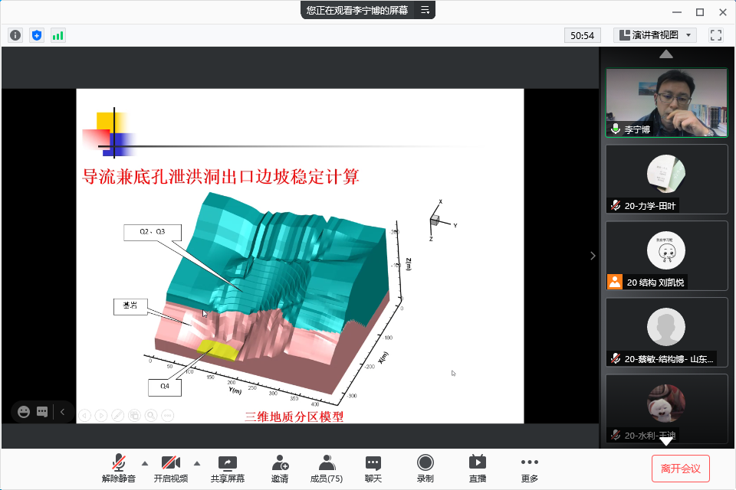Expand video options arrow beside camera
The width and height of the screenshot is (736, 490).
(197, 462)
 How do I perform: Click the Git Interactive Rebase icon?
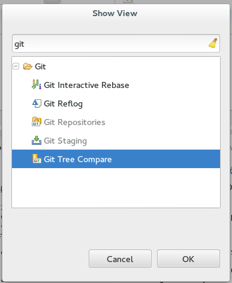37,85
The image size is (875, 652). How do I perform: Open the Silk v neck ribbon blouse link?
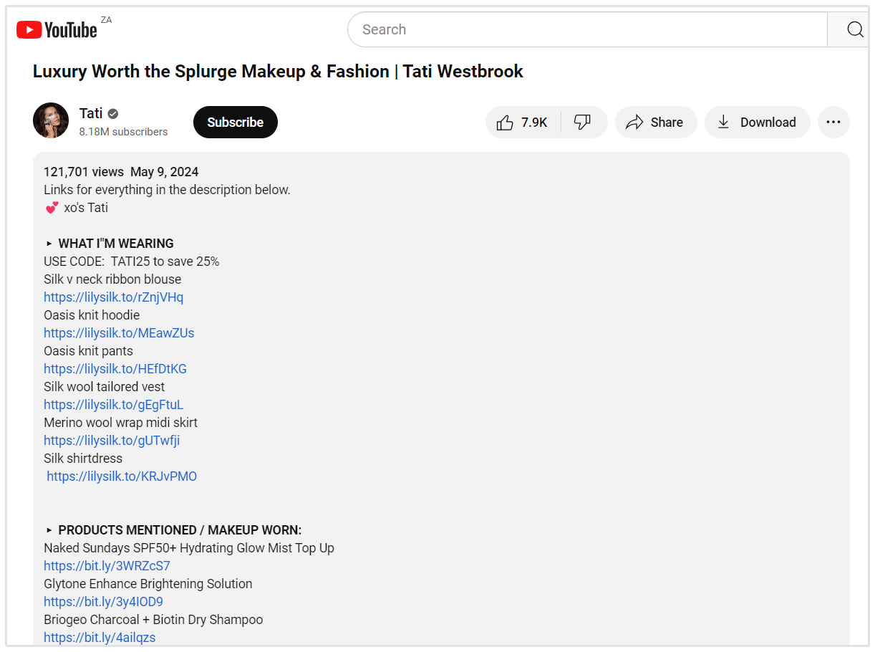click(113, 297)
■ ■ ■ ■ ■
Requirement:
Each line from the one holding "How do I perform: Click" to the end of the records above must be copied exactly; the pictures must not be copied.

Task result:
 How do I perform: Click the Git Interactive Rebase icon?
37,85
The image size is (875, 652). How do I perform: Open the Silk v neck ribbon blouse link?
click(113, 297)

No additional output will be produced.